Home

Are you sure you know about japanese knotweed enough?

Little known to us until a few decades ago, Japan’s knotweed is now in the limelight, ranking in the top 100 most problematic invasive plants. Let us talk about this plant in detail. Visit this site for japanese knotweed uk.

Botanical description

-Fallopiajaponica, formerly also called Polygonumcuspidatum is a particularly vigorous perennial herb.

-The stems, very branched at the top, are hollow. In winter, the plant dries up and disappears completely … But in spring, the green-glaucous stems can grow from two meters per month and reach 4 to 6 meters at the end of the vegetative season. Click here for japanese knotweed uk.

-The oval-triangular leaves of Japanese knotweed are petiolate and alternate. They can reach 15cm long in F. japonica and 30cm in R. sachalinensis.

Small white flowers grow in clusters at the axils of the crown leaves in late summer or early fall.

-Persistent rhizomes, long (up to 7 to 10 meters around the massif) and deep (an average of 4 meters deep for the massifs in place), are capable of storing exceptional reserves (which can allow the plant to regrow after 10 years of latency). These rhizomes secrete into the soil exudates whose toxins inhibit the growth of other plants.

japanese knotweed uk

Vegetative multiplication

In Europe, the reproduction of this plant is mainly by vegetative propagation.

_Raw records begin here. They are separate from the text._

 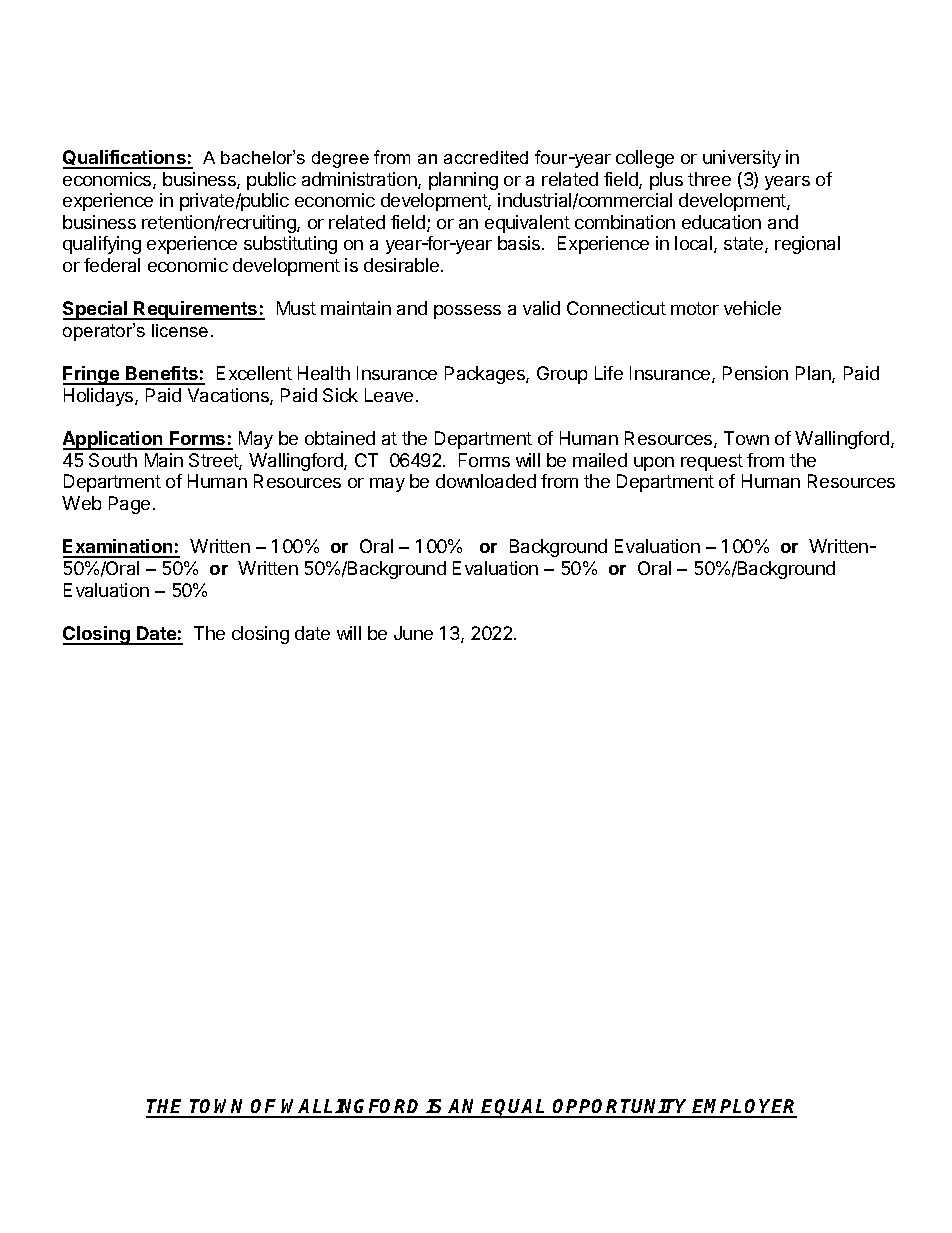 What do you see at coordinates (125, 159) in the screenshot?
I see `Qualifications` at bounding box center [125, 159].
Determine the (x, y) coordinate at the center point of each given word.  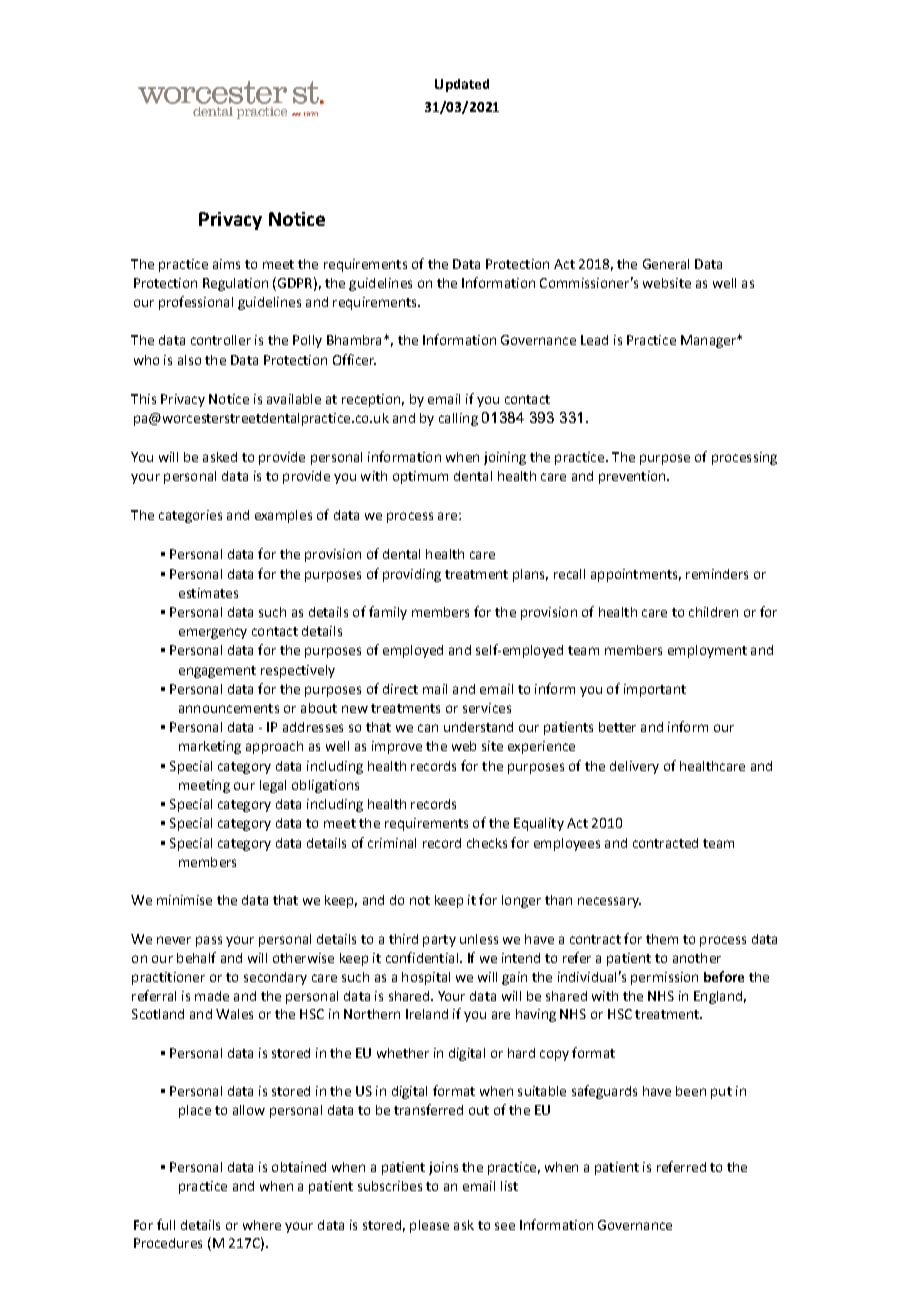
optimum (420, 477)
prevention (633, 477)
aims (226, 264)
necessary (609, 902)
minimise (184, 900)
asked (220, 457)
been (691, 1091)
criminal (392, 843)
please (429, 1226)
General (666, 264)
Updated (462, 85)
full (166, 1224)
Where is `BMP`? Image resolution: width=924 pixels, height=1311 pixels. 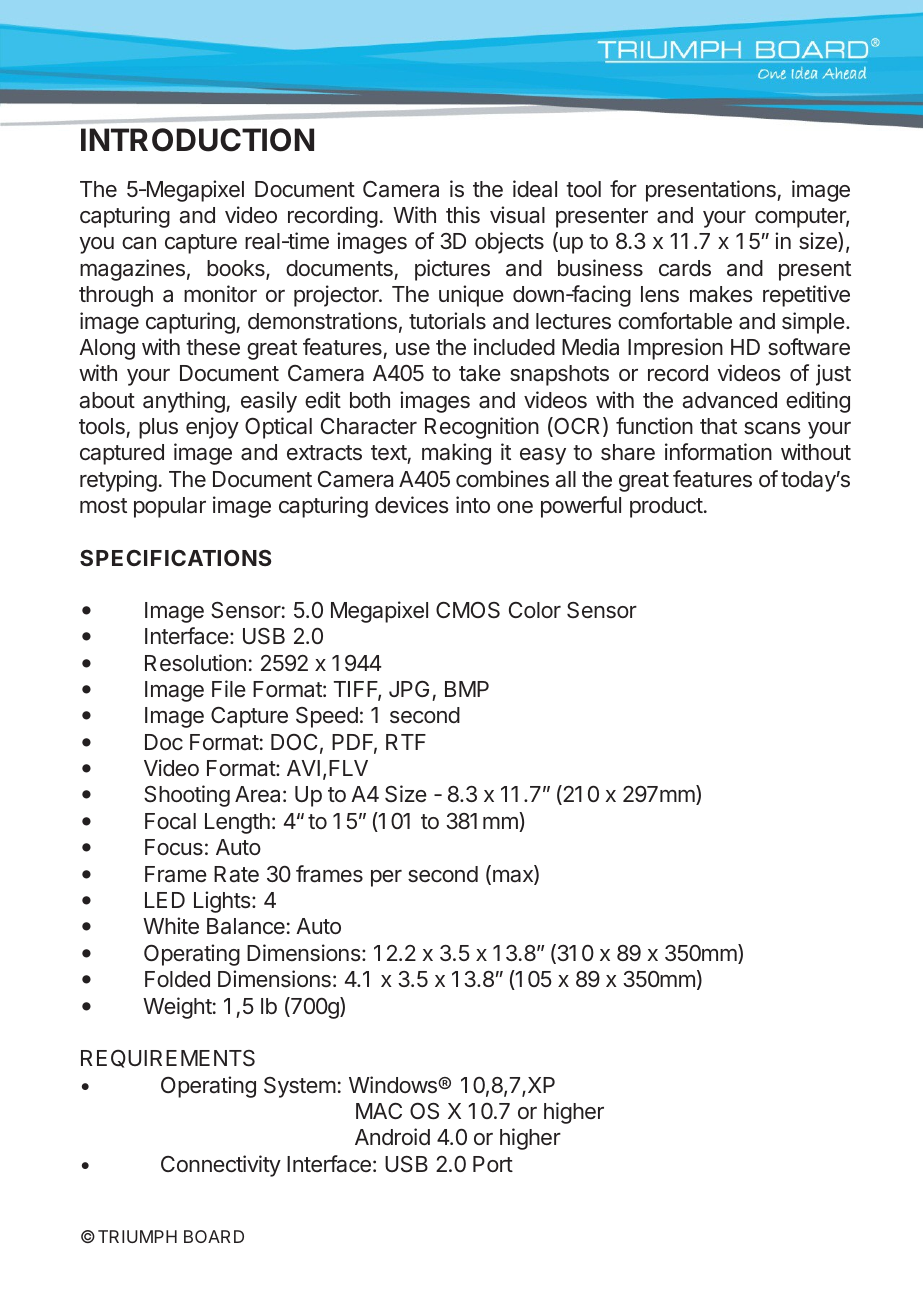
BMP is located at coordinates (467, 689).
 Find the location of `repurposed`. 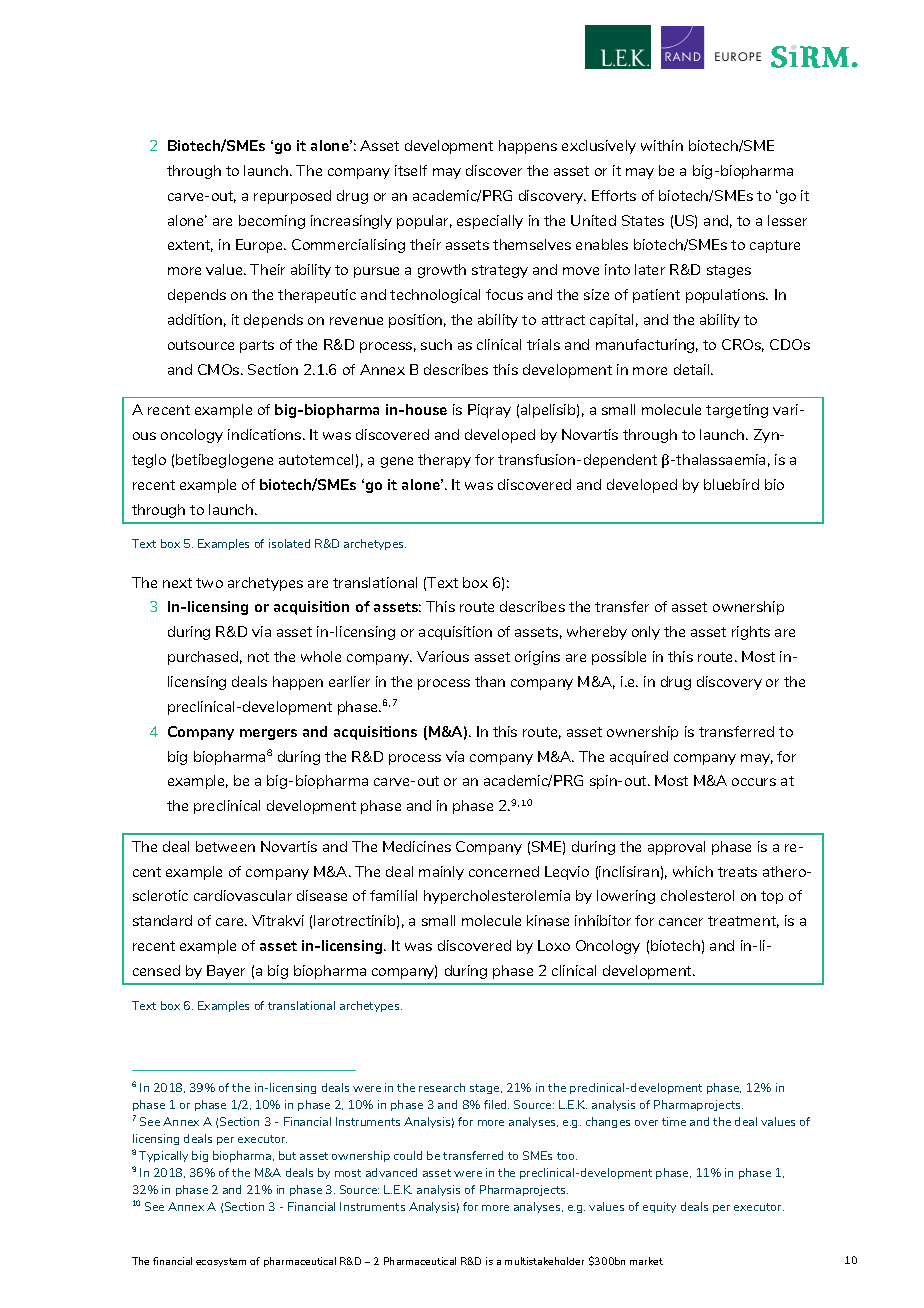

repurposed is located at coordinates (292, 197).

-By the rhizomes (a fragment of less than 5g is enough to constitute a propagule);

-By cuttings of stems.

Impacts on biodiversity

-Having no predator or competitor in Europe capable of regulating its spread, Japanese knotweed grows in colonies whose density leads to monospecific stands.

-Its strengths for competition with other species are:

-Rapid development from the beginning of spring thanks to the exceptional reserves of its rhizomes;

-Density of foliage obscuring sunlight for other species;

-Emission of toxins into the soil;

-Highly efficient vegetative propagation system .

Impacts on the river

In winter, when the aerial part of the plant dries, it is carried away by the floods, causing jams and favoring the erosion of the banks thus laid bare.